SIFAT PERJANJIAN KUASA
Terdapat beberapa sifat pokok yang dianggap penting
untuk diketahui, antara lain sebagai berikut.
A.
Penerima Kuasa Langsung Berkapasitas Sebagai Wakil Pemberi Kuasa
Pemberian kuasa tidak hanya bersifat mengatur
hubungan internal antara pemberi kuasa dan penerima kuasa. Akan tetapi,
hubungan hukum itu langsung menerbitkan dan memberi kedudukan serta kapasitas
kepada kuasa menjadi wakil penuh ( full
power ) pemberi kuasa, yaitu :
- Memberi hak dan kewenangan ( authority ) kepada kuasa, bertindak untuk dan atas nama pemberi
kuasa terhadap pihak ketiga;
- Tindakan kuasa tersebut langsung mengikat kepada
diri pemberi kuasa, sepanjang tindakan yang dilakukan kuasa tidak melampaui batas
kewenangan yang dilimpahkan pemberi kuasa kepadanya;
- Dalam ikatan hubungan hukum yang dilakukan kuasa
dengan pihak ketiga, pemberi kuasa berkedudukan sebagai pihak materiil atau principal atau pihak utama, dan penerima
kuasa berkedudukan dan berkapasitas sebagai pihak formil.
Akibat hukum dari hubungan demikian, segala tindakan
yang dilakukan kuasa kepada pihak ketiga dalam kedudukannya sebagai pihak formil, mengikat kepada pemberi
kuasa sebagai principal ( pihak materiil
).
B.
Pemberian Kuasa Bersifat Konsensual
Sifat perjanjian atau persetujuan kuasa adalah
konsensual ( consensuale overeenkomst
), yaitu perjanjian berdasarkan kesepakatan ( agreement ) dalam arti :
- Hubungan pemberian kuasa, bersifat partai yang
berdiri sendiri dari pemberi dan penerima kuasa;
- Hubungan hukum itu dituangkan dalam perjanjian
pemberian kuasa, berkekuatan mengikat sebagai persetujuan di antara mereka ( kedua
belah pihak );
- Oleh karena itu, pemberian kuasa harus dilakukan
berdasarkan pernyataan kehendak yang tegas dari kedua belah pihak.
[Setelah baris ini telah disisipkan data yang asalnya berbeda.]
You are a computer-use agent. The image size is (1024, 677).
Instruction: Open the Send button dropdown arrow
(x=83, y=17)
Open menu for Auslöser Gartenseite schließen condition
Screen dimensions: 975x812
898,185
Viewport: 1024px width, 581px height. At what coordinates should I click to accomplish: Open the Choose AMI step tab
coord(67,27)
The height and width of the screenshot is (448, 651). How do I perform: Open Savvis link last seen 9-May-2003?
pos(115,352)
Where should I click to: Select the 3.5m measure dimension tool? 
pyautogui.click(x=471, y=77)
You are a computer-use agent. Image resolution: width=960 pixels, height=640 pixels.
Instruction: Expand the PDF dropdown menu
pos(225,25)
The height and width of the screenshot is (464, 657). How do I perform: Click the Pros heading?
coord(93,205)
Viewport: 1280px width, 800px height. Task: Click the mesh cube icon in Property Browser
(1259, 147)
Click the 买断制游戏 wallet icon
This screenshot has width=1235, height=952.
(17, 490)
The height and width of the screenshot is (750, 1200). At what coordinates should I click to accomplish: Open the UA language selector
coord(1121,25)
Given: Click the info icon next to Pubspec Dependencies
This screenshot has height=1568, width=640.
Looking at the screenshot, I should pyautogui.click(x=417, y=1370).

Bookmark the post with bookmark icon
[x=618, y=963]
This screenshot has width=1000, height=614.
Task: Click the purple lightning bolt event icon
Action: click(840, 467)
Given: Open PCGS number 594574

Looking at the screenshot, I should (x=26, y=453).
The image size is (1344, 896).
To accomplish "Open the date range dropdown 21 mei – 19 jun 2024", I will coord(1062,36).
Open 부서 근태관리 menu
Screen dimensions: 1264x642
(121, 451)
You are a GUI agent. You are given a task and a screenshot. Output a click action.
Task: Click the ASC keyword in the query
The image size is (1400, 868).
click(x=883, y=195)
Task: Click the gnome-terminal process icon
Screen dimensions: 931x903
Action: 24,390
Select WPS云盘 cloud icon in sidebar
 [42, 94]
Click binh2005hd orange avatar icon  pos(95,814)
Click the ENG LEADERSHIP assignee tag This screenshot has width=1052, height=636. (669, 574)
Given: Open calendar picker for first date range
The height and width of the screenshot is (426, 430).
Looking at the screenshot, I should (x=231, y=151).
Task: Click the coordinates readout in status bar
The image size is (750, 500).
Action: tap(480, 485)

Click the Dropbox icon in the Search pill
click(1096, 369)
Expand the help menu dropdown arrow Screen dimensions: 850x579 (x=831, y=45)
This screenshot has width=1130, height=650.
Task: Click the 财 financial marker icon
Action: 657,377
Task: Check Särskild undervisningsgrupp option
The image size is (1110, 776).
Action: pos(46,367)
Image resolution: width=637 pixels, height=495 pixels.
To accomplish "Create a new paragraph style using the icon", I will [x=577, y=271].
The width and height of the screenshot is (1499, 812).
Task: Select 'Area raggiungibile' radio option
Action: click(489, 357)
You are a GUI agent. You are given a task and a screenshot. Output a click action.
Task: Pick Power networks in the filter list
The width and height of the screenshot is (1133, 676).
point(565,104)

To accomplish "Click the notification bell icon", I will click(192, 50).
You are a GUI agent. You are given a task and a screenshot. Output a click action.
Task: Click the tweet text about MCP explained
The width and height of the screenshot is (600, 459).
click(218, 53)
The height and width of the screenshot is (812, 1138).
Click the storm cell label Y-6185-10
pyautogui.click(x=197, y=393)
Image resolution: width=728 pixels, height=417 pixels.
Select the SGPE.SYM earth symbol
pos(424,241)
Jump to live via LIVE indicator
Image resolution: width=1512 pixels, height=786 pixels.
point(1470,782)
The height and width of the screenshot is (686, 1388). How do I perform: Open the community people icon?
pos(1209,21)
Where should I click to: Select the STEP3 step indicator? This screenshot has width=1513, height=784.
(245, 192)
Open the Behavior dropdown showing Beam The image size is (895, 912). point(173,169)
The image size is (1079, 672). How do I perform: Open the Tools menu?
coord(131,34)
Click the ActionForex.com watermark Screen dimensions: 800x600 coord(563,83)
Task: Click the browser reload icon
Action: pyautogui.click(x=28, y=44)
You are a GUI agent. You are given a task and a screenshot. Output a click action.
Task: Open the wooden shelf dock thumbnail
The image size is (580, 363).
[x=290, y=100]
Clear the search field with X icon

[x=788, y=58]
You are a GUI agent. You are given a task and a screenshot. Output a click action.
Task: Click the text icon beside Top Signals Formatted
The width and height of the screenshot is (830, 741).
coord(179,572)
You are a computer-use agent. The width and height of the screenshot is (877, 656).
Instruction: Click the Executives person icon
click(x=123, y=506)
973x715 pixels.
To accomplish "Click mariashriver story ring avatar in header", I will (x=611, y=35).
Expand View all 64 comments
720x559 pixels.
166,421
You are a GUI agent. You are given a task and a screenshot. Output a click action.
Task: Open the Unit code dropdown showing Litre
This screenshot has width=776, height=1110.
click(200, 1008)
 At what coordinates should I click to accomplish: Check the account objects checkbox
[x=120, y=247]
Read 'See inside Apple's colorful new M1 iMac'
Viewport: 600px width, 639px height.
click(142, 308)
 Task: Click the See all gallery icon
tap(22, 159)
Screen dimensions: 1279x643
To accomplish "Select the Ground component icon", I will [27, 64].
Itu sebabnya Pasal 1792 maupun Pasal 1793 Ayat (1)
KUH Perdata menyatakan, pemberian kuasa selain didasarkan atas persetujuan
kedua belah pihak, dapat dituangkan dalam bentuk akta otentik atau di bawah
tangan maupun dengan lisan. Namun demikian, tanpa mengurangi penjelasan di
atas, berdasarkan Pasal 1793 Ayat (2) KUH Perdata, penerimaan kuasa dapat
terjadi secara diam-diam, dan hal itu dapat disimpulkan dari pelaksanaan kuasa itu
oleh pemberi kuasa. Akan tetapi, cara diam-diam ini, tidak dapat diterapkan
dalam pemberian kuasa khusus. Kuasa khusus harus disepakati secara tegas dan
harus dituangkan dalam bentuk akta atau surat khusus.
C.
Berkarakter Garansi-Kontrak
Ukuran untuk menentukan kekuatan mengikat tindakan
kuasa kepada principal ( pemberi kuasa
), hanya terbatas :
- Sepanjang kewenangan ( volmacht ) atau mandat yang diberikan oleh pemberi kuasa;
- Apabila kuasa bertindak melampaui batas mandat,
tanggung jawab pemberi kuasa hanya sepanjang tindakan, yang sesuai dengan
mandat yang diberikan. Sedang pelampauan itu manjadi tanggung jawab kuasa,
sesuai dengan asas "garansi-kontrak" yang digariskan Pasal 1806 KUH
Perdata.
Dengan demikian, hal-hal yang dapat diminta tanggung
jawab pelaksanaan dan pemenuhannya kepada pemberi kuasa, hanya sepanjang
tindakan yang sesuai dengan mandat atau instruksi yang diberikan. Di luar itu,
menjadi tanggung jawab kuasa, sesuai dengan anggapan hukum : atas tindakan kuasa
yang melampaui batas, kuasa secara sadar telah memberi garansi bahwa dia sendiri
yang akan memikul pelaksanaan pemenuhannya. [1]
Footnote :
[1] M. Yahya Harahap, Hukum
Acara Perdata Tentang Gugatan, Persidangan, Penyitaan, Pembuktian, dan Putusan
Pengadilan, Jakarta : Sinar Grafika, 2016, hlm. 2-3.